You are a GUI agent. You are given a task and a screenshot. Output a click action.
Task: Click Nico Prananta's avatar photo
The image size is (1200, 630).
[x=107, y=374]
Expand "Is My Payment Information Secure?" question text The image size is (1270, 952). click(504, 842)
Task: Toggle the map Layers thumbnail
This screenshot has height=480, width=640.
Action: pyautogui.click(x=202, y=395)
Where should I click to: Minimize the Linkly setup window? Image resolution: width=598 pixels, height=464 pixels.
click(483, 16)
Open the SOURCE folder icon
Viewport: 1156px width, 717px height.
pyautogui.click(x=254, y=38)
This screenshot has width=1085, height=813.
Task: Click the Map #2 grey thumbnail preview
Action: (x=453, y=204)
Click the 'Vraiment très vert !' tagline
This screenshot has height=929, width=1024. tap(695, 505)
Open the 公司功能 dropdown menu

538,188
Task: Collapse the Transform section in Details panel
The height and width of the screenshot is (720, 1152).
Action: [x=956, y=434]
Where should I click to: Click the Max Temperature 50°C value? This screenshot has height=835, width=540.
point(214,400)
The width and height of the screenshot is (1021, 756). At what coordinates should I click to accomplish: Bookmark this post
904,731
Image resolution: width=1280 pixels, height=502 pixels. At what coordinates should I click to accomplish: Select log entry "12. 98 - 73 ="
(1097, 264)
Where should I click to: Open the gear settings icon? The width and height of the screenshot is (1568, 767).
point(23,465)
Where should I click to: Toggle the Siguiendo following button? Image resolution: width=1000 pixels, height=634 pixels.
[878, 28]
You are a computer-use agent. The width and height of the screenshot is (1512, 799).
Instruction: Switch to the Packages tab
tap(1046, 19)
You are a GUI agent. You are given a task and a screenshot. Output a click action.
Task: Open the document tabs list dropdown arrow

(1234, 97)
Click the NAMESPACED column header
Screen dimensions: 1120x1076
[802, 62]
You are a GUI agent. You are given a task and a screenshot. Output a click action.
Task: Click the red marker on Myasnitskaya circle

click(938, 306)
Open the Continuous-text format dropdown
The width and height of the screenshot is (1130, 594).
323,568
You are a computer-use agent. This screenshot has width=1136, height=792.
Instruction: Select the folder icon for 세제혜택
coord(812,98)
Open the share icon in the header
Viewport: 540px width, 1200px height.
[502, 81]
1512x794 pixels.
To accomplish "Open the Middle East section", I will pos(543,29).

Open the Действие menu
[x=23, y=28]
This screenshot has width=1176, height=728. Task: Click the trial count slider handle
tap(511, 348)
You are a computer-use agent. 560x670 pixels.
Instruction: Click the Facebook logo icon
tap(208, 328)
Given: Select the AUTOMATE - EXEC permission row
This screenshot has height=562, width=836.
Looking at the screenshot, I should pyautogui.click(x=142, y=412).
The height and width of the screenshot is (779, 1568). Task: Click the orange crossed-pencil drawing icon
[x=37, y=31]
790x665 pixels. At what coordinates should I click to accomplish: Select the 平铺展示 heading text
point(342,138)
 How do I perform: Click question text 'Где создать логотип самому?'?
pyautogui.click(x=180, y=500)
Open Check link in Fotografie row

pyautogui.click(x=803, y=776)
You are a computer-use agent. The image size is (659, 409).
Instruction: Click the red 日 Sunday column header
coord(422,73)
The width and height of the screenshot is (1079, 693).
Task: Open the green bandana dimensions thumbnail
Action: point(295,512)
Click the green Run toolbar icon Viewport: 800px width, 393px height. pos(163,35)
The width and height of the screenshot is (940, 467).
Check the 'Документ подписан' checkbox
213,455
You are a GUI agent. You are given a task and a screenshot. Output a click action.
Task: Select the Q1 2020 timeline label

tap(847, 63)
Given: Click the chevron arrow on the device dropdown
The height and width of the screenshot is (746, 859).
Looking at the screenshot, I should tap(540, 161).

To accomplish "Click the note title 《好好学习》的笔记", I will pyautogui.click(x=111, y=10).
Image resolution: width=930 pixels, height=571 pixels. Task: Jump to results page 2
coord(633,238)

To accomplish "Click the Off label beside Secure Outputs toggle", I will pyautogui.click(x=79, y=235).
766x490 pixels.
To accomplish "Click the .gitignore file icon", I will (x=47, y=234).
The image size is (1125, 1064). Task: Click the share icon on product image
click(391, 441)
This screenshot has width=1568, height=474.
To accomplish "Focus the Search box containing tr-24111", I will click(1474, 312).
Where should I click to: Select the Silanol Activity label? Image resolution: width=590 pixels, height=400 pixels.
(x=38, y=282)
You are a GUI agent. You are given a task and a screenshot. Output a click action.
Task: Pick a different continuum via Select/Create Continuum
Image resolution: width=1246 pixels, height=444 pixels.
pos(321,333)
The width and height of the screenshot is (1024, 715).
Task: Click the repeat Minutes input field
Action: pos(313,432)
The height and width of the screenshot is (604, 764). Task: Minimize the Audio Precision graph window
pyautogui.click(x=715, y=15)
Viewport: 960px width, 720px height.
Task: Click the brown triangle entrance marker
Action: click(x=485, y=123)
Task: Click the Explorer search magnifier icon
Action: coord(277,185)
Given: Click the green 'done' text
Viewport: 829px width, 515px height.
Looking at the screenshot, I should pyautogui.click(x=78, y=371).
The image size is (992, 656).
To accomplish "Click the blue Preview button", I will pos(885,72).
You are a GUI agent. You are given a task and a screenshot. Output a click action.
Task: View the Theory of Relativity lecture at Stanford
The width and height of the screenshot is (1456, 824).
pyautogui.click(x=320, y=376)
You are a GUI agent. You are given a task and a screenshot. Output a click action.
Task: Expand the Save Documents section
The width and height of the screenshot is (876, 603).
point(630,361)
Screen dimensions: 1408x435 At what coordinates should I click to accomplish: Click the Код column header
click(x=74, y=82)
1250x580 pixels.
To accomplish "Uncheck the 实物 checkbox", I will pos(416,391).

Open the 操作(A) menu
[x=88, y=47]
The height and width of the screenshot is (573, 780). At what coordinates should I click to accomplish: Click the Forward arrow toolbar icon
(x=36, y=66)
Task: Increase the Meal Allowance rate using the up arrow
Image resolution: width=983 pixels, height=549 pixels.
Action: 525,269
————————
### WHAT TO PRODUCE
The lines from the first of the entries through the line holding "Open the SOURCE folder icon" are to be restated word for word, and no others.

### ANSWER AREA
You are a GUI agent. You are given a task and a screenshot. Output a click action.
Task: Click Nico Prananta's avatar photo
The image size is (1200, 630).
[x=107, y=374]
Expand "Is My Payment Information Secure?" question text The image size is (1270, 952). click(504, 842)
Task: Toggle the map Layers thumbnail
This screenshot has height=480, width=640.
Action: pyautogui.click(x=202, y=395)
Where should I click to: Minimize the Linkly setup window? Image resolution: width=598 pixels, height=464 pixels.
click(483, 16)
Open the SOURCE folder icon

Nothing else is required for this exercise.